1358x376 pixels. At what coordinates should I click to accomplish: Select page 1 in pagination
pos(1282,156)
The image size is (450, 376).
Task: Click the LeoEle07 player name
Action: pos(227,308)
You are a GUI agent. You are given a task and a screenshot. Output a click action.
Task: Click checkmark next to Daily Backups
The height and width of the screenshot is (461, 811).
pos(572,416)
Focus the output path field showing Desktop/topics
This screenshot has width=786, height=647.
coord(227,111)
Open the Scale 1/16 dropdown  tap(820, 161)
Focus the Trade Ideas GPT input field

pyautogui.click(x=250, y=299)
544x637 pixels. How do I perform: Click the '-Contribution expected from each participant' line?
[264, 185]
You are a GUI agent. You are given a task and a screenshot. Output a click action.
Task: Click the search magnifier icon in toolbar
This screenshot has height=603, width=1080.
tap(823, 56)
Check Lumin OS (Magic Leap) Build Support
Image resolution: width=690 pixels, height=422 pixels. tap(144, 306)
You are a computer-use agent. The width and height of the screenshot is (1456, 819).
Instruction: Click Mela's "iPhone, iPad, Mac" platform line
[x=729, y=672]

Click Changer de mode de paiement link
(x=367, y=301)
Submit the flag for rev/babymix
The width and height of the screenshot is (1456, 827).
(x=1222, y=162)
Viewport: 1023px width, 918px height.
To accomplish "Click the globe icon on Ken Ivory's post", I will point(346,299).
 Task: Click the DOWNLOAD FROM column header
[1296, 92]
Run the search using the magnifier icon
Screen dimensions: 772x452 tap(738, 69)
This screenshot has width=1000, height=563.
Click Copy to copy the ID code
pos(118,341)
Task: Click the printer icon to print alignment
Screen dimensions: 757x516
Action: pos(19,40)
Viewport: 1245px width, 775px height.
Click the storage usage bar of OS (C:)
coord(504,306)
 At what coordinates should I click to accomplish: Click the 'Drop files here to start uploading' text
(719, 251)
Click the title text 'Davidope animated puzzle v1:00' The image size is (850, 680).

### EXERCISE DETAILS
Nothing but the lines from the one with "Click the storage usage bar of OS (C:)" through the end of the data above should be reproduced, each exactly, both ends included.

### WRITTEN SOLUTION
Click the storage usage bar of OS (C:)
coord(504,306)
 At what coordinates should I click to accomplish: Click the 'Drop files here to start uploading' text
(719, 251)
Click the title text 'Davidope animated puzzle v1:00' The image size is (850, 680).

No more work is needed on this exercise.